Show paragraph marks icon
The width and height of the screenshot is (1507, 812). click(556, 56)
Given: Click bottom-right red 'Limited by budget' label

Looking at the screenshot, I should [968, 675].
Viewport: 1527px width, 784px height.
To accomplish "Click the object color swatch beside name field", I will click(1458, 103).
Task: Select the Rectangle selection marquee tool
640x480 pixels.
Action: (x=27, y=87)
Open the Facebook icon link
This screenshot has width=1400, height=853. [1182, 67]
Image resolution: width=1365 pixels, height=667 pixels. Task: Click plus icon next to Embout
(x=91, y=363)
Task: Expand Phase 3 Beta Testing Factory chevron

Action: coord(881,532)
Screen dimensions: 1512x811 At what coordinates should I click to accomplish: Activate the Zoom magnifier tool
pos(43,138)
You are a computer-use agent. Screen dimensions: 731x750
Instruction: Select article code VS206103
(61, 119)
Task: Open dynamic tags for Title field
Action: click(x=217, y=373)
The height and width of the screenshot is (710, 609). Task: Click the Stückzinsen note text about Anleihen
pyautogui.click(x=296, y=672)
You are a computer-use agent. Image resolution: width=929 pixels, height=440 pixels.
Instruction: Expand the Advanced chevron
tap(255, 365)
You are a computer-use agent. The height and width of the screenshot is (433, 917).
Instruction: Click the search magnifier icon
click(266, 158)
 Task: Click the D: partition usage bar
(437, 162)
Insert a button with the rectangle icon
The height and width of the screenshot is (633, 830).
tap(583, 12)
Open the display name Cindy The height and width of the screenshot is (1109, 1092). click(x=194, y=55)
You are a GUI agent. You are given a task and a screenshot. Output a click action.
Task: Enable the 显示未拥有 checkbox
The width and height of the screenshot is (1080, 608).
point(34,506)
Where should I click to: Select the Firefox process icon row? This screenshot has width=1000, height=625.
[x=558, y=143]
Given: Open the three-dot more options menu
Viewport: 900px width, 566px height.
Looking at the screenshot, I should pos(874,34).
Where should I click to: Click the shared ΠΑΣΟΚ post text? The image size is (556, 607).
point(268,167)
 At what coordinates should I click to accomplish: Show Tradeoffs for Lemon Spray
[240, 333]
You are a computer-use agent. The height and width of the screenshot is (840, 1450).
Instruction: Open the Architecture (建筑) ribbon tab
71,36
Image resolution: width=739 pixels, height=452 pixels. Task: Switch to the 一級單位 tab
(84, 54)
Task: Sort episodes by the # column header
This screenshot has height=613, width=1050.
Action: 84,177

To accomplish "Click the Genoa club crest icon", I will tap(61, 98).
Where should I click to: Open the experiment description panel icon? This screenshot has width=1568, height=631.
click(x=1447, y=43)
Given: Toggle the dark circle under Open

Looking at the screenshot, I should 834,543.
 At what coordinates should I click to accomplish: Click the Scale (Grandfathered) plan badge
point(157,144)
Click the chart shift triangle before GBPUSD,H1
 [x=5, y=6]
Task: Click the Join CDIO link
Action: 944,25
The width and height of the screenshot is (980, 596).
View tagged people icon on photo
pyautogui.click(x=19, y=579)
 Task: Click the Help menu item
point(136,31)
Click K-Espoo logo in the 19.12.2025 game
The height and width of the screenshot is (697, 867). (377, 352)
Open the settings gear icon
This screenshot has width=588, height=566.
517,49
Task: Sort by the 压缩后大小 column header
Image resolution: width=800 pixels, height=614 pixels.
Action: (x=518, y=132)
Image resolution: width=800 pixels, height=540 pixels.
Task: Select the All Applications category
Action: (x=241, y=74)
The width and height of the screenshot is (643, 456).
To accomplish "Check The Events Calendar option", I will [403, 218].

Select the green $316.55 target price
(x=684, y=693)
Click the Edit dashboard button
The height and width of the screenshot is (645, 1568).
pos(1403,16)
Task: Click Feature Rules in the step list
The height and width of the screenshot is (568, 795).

#### Task description:
Copy out precisely those lines which run from the one containing "Task: Sort by the 压缩后大小 column header" to the end of the material.

#### Finished exercise:
Task: Sort by the 压缩后大小 column header
Image resolution: width=800 pixels, height=614 pixels.
Action: (x=518, y=132)
Image resolution: width=800 pixels, height=540 pixels.
Task: Select the All Applications category
Action: (x=241, y=74)
The width and height of the screenshot is (643, 456).
To accomplish "Check The Events Calendar option", I will [403, 218].

Select the green $316.55 target price
(x=684, y=693)
Click the Edit dashboard button
The height and width of the screenshot is (645, 1568).
pos(1403,16)
Task: Click Feature Rules in the step list
The height and width of the screenshot is (568, 795).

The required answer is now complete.